__TASK DETAILS__: From the line containing "Screen dimensions: 450x425" down to the line containing "593x662 pixels." in the records below, reproduce every line exactly, ends included, and omit all others.

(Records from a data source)
▶

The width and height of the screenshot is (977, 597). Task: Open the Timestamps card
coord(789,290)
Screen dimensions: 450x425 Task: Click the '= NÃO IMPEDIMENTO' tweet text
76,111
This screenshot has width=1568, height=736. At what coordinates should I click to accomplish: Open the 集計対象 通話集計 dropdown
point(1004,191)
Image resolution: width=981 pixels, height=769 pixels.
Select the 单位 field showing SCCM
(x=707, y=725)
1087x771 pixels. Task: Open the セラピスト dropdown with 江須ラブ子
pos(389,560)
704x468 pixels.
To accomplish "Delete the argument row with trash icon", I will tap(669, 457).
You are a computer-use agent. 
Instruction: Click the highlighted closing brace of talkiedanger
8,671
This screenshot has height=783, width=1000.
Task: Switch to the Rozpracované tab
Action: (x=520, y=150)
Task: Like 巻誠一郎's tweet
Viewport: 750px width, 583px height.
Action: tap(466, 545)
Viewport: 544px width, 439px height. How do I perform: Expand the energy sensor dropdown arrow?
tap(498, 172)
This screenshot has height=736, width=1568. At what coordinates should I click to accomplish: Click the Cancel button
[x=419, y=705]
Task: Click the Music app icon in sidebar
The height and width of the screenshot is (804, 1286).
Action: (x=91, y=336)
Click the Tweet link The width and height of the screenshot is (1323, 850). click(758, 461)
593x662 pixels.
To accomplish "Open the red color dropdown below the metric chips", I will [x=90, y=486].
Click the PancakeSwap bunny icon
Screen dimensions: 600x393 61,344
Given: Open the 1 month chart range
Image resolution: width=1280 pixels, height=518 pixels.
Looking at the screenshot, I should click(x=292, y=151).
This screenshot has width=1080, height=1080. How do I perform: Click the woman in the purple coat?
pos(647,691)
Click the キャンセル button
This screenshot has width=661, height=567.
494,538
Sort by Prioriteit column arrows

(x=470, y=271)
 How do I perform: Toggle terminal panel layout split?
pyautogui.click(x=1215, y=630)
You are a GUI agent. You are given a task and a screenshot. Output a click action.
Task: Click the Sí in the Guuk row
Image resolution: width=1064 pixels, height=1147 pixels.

◀

__REPLY TO THE EXERCISE__:
Screen dimensions: 450x425 Task: Click the '= NÃO IMPEDIMENTO' tweet text
76,111
This screenshot has width=1568, height=736. At what coordinates should I click to accomplish: Open the 集計対象 通話集計 dropdown
point(1004,191)
Image resolution: width=981 pixels, height=769 pixels.
Select the 单位 field showing SCCM
(x=707, y=725)
1087x771 pixels. Task: Open the セラピスト dropdown with 江須ラブ子
pos(389,560)
704x468 pixels.
To accomplish "Delete the argument row with trash icon", I will tap(669, 457).
You are a computer-use agent. 
Instruction: Click the highlighted closing brace of talkiedanger
8,671
This screenshot has height=783, width=1000.
Task: Switch to the Rozpracované tab
Action: (x=520, y=150)
Task: Like 巻誠一郎's tweet
Viewport: 750px width, 583px height.
Action: tap(466, 545)
Viewport: 544px width, 439px height. How do I perform: Expand the energy sensor dropdown arrow?
tap(498, 172)
This screenshot has height=736, width=1568. At what coordinates should I click to accomplish: Click the Cancel button
[x=419, y=705]
Task: Click the Music app icon in sidebar
The height and width of the screenshot is (804, 1286).
Action: (x=91, y=336)
Click the Tweet link The width and height of the screenshot is (1323, 850). click(758, 461)
593x662 pixels.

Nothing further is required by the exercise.